Monday, July 07, 2008

McCain Now A Daily, Heavy Kool-Aid Drinker

That pink sugary stuff is flowing faster and faster out of the tap over at the McCain household these days. Sure, he's had his delusions for a long time now, but this one about the economy, the war and somehow balancing the budget in four years has got to be one of his loonier suggestions to date.

From Politico:


“In the long-term, the only way to keep the budget balanced is successful reform of the large spending pressures in Social Security, Medicare, and Medicaid,” the McCain campaign says in a policy paper to be released Monday.

“The McCain administration would reserve all savings from victory in the Iraq and Afghanistan operations in the fight against Islamic extremists for reducing the deficit. Since all their costs were financed with deficit spending, all their savings must go to deficit reduction.”

The pledge is a return to an earlier position he'd later backed away from. On April 15, McCain backed off a February pledge to balance the budget in his first term when asked about it by Michael Cooper of The New York Times, who reported that McCain said “at a news conference … that ‘economic conditions are reversed’ and that he would have a balanced budget within eight years.”

**Required work**
(1) Which programs does the blog post about McCain's budget pledge name as large spending pressures that need reform?
(2) Write the next part of the blog post about McCain's budget pledge, picking up after its final sentence.
These rows are drawn from a separate source and are unrelated to the blog post above.

[Rows from a dataset]
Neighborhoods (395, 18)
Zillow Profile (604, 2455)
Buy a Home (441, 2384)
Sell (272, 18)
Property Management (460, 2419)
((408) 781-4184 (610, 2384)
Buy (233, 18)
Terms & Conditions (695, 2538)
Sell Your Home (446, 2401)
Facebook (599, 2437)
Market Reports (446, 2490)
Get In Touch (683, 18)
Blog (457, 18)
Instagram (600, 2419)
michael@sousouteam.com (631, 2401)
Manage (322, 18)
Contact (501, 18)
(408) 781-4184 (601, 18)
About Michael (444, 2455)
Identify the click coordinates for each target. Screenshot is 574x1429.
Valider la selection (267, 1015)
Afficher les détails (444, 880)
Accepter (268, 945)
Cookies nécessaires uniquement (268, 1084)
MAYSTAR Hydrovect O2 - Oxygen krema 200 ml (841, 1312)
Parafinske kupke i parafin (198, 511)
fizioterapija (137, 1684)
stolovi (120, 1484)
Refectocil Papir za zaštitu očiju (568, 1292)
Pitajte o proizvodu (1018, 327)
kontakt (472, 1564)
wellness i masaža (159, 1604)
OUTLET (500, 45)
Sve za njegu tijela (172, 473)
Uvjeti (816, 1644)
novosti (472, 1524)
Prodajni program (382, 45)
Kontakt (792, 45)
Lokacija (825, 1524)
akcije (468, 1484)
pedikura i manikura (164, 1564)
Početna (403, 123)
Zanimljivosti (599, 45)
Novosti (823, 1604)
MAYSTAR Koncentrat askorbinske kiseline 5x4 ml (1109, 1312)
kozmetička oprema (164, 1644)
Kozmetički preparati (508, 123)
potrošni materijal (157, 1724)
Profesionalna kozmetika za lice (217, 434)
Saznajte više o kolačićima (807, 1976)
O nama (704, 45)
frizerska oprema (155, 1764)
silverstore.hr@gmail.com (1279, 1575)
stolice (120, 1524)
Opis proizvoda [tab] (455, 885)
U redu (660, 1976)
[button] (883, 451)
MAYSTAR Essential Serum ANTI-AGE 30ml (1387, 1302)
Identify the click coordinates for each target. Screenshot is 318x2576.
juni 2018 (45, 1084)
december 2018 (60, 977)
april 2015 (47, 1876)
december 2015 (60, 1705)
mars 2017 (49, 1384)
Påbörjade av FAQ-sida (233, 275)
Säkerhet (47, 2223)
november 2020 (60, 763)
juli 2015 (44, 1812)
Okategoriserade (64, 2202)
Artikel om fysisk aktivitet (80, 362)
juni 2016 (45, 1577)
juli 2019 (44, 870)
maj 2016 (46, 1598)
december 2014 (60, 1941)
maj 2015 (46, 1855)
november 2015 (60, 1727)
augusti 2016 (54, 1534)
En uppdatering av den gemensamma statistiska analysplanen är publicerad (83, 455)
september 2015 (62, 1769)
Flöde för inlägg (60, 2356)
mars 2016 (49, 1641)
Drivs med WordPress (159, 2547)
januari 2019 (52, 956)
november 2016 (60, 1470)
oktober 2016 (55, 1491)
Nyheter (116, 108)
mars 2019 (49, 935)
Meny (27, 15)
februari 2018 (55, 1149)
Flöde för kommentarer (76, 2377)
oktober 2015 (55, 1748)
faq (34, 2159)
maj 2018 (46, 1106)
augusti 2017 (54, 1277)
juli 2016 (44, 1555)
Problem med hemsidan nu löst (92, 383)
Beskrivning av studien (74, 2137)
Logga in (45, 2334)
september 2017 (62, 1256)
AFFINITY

**Answers for this exercise**
(1) Social Security, Medicare, and Medicaid

(2)
McCain advisers admit that the document is a repackaging of previous policies, without dramatic new initiatives. Some Democratic officials had thought McCain might try to make a splash by proposing a bold middle-class tax cut.

Nah, McCain would never try to help out the middle class with a tax cut, like with George Bush, those things are only for the very wealthy. What I do expect is for McCain to try and mess with Social Security like George Bush did. I do expect him to make false claims such as balancing the budget by using the same failed policies as George Bush did. And I certainly expect him to make bone-headed arguments about using savings from the war (that is meant to last 100 years) to pay for deficit reduction when the only money being saved is what we are not financing with debt. Paying off one creditor with another creditor's money that might sound like a good plan to you.......

Senator McCain, here in the real world we would call that check-kiting.